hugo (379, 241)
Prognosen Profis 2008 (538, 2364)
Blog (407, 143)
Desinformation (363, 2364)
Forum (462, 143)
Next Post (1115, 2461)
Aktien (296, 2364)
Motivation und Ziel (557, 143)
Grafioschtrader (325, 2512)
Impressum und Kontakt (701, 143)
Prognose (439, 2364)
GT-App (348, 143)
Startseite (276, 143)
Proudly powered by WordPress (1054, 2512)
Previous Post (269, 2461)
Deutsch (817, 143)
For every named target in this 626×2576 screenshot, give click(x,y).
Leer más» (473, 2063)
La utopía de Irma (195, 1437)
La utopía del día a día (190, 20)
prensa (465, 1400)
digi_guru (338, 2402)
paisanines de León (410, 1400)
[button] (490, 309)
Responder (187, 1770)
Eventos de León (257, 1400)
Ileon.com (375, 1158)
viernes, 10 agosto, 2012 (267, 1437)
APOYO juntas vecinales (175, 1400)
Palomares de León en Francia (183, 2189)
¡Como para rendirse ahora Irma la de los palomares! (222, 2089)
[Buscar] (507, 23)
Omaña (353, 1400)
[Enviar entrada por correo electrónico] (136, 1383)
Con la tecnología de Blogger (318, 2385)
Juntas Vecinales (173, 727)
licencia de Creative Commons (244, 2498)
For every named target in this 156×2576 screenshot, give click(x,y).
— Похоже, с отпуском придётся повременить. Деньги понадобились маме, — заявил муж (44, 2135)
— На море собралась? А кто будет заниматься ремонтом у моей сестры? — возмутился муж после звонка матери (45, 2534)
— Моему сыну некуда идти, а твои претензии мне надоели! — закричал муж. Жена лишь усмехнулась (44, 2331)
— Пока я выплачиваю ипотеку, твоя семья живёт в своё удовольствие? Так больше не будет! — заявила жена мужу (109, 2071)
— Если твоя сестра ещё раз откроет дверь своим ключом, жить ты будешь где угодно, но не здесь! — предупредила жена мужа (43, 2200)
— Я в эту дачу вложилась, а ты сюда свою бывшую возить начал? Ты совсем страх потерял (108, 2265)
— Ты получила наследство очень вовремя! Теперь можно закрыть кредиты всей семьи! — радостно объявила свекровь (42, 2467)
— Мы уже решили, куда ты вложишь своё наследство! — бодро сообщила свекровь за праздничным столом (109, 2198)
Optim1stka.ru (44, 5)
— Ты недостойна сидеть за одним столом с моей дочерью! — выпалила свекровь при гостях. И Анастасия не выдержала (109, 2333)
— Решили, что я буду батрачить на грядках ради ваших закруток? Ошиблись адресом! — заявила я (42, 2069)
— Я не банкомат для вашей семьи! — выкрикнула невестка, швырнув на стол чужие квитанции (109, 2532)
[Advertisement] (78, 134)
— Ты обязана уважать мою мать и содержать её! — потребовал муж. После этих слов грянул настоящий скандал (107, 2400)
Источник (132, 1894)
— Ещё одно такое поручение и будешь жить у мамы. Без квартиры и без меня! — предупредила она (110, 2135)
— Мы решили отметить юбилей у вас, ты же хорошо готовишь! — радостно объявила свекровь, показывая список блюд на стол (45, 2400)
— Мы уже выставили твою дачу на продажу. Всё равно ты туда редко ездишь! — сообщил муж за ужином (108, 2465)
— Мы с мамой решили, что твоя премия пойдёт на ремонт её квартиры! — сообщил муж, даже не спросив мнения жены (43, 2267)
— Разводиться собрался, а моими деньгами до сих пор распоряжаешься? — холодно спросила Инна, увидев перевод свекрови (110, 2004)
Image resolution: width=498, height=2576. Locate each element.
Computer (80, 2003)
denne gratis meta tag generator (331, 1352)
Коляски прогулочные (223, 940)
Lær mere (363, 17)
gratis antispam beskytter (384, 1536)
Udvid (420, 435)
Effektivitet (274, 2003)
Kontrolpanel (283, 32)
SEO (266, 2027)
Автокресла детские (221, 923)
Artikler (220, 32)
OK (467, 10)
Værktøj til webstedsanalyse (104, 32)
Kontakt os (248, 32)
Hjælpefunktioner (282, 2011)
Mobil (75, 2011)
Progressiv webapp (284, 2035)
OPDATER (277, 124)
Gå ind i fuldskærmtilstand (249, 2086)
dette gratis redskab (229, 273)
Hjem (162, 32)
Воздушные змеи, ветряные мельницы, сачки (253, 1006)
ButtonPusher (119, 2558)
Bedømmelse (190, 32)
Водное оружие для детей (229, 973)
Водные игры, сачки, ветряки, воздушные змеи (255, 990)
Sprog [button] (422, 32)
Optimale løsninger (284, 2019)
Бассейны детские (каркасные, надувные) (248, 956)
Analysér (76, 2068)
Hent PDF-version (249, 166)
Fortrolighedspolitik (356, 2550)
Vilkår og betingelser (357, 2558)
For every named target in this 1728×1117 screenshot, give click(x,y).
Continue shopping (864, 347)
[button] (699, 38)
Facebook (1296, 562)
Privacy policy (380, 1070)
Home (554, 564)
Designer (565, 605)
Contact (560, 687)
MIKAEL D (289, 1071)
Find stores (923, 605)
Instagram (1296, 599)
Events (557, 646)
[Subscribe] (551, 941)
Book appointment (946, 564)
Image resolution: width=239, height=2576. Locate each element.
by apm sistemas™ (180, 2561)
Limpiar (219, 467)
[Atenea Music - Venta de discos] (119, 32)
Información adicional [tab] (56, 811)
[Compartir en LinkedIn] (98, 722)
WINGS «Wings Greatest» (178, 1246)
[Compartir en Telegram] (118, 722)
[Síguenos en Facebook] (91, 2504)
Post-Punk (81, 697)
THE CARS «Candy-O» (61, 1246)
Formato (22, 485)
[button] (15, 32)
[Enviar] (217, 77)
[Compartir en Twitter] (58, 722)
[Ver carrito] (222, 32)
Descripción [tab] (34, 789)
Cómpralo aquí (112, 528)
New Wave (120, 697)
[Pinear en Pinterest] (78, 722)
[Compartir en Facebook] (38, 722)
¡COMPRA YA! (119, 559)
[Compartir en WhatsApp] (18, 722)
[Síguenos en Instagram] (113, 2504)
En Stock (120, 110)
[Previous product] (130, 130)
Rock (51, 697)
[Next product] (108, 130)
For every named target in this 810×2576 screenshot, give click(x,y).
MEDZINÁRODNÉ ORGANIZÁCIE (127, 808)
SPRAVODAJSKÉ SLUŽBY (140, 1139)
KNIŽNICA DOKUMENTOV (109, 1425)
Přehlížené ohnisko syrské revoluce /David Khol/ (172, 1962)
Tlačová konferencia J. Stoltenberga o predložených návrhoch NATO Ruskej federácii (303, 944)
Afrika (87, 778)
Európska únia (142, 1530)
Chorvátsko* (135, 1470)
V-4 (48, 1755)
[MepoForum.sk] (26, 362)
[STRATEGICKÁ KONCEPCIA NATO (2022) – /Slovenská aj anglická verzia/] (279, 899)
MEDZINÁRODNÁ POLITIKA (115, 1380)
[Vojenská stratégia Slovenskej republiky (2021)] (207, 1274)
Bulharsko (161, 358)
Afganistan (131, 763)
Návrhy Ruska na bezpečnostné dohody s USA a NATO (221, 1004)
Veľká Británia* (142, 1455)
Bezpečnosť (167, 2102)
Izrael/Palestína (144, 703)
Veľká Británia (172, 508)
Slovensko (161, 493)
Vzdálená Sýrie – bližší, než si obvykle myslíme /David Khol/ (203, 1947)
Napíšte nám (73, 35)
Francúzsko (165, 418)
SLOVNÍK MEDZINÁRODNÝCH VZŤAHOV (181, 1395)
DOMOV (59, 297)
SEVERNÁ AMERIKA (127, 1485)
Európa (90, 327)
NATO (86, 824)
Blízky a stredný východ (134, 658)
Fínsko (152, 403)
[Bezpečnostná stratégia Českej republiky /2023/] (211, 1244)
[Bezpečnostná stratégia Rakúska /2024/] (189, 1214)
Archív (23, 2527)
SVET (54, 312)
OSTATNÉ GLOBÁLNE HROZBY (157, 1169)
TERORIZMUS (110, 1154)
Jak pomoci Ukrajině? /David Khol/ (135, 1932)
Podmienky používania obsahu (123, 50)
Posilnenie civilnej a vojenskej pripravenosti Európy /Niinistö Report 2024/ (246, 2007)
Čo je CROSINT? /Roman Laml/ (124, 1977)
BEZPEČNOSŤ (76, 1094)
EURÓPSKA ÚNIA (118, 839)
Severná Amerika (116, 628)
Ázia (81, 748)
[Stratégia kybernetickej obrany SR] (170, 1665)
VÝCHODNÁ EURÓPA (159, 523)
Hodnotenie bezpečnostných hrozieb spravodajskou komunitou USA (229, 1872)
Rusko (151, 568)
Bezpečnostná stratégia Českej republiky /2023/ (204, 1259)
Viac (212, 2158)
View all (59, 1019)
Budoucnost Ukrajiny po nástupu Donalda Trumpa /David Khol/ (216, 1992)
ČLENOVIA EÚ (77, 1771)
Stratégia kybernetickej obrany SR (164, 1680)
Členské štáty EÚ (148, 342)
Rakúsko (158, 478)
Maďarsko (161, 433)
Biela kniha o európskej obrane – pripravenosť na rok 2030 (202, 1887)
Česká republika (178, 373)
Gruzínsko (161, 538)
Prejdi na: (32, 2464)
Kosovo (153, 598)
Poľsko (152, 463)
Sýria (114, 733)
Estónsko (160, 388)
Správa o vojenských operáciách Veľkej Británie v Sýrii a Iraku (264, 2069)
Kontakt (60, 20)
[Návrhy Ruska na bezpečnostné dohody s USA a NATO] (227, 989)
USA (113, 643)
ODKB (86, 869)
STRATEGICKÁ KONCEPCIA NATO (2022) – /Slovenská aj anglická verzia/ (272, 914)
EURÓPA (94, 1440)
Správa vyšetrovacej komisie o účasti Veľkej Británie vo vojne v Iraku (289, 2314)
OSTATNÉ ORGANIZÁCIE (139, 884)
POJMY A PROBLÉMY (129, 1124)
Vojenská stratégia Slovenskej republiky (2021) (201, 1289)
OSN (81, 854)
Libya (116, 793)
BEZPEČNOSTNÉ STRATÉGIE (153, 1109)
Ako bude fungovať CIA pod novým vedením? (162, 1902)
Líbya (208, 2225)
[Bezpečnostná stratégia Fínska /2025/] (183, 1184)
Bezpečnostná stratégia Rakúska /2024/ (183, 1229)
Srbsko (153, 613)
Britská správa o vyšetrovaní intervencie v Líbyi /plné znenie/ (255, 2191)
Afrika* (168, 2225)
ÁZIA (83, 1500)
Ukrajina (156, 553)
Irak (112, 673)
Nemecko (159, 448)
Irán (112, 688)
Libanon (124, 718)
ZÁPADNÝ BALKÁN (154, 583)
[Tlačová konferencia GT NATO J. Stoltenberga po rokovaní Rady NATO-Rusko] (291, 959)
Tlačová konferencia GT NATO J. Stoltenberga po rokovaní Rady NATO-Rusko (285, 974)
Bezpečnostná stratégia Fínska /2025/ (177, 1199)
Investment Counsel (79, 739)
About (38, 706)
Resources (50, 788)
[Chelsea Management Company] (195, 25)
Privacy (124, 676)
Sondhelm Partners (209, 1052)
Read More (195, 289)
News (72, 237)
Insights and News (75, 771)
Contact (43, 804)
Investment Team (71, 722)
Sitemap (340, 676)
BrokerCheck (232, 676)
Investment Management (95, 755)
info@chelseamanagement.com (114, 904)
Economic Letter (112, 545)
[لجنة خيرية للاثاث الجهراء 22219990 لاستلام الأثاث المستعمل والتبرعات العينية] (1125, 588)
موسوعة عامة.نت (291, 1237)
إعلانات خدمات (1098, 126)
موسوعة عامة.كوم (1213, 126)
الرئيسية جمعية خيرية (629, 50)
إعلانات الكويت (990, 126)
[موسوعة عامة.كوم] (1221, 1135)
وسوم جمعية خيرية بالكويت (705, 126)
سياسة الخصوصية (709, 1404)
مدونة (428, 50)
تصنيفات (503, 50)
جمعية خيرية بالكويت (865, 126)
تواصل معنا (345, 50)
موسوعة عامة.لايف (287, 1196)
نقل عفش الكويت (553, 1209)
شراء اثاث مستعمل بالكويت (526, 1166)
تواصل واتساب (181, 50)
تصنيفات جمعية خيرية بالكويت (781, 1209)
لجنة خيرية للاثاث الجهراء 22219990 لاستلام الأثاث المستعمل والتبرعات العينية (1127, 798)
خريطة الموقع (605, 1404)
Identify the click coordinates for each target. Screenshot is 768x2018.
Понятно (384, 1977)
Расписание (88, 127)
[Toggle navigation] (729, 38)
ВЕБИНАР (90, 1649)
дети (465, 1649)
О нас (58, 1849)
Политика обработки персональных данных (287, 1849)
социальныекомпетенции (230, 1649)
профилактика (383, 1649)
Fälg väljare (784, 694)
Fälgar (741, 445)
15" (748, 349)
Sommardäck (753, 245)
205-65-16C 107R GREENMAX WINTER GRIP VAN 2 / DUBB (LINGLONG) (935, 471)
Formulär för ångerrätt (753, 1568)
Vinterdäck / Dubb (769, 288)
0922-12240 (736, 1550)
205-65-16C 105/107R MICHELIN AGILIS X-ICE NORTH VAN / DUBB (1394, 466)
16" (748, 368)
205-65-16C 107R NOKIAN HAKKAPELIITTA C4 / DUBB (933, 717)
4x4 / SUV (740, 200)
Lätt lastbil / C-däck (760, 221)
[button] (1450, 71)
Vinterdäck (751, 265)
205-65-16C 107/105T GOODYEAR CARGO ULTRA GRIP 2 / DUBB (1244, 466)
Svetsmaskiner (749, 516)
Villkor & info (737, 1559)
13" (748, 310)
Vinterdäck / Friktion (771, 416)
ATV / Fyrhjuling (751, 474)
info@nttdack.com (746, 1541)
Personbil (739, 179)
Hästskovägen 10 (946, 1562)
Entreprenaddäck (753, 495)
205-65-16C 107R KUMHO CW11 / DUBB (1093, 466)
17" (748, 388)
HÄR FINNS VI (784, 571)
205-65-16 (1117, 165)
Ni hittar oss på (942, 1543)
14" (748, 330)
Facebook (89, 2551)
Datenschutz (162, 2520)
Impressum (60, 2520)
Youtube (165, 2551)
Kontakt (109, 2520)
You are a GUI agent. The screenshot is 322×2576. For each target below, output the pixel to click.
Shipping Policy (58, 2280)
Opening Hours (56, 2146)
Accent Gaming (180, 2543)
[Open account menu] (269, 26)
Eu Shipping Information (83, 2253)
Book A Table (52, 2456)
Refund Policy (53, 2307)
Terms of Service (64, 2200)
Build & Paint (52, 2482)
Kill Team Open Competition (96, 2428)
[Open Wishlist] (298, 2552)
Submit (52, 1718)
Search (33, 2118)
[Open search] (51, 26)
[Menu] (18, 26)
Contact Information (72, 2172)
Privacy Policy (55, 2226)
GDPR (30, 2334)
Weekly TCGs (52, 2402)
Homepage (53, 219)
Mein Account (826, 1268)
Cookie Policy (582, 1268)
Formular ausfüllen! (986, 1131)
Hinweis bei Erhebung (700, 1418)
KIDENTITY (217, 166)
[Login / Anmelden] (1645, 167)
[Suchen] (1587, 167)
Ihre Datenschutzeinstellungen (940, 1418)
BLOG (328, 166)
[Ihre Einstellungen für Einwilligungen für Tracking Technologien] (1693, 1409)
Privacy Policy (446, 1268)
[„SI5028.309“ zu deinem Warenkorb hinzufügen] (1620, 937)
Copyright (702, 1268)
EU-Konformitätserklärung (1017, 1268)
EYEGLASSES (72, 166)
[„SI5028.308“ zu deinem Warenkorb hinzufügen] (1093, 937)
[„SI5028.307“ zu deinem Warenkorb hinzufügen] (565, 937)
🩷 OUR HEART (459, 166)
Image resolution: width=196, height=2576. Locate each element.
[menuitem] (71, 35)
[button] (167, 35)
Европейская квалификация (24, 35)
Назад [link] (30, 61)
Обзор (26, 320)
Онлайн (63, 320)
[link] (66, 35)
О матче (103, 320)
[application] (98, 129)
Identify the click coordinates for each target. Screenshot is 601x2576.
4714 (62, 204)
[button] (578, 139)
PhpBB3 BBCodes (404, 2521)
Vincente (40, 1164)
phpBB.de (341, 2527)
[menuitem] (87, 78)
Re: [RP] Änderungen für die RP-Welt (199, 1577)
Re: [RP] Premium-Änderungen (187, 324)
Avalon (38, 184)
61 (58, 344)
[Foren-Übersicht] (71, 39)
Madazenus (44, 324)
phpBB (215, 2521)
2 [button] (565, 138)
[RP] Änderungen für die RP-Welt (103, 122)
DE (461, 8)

- - -

[Task to complete]: Would you report every line of the entries above containing the word "Stoltenberga"?

[Solution for this task]:
Tlačová konferencia J. Stoltenberga o predložených návrhoch NATO Ruskej federácii (303, 944)
[Tlačová konferencia GT NATO J. Stoltenberga po rokovaní Rady NATO-Rusko] (291, 959)
Tlačová konferencia GT NATO J. Stoltenberga po rokovaní Rady NATO-Rusko (285, 974)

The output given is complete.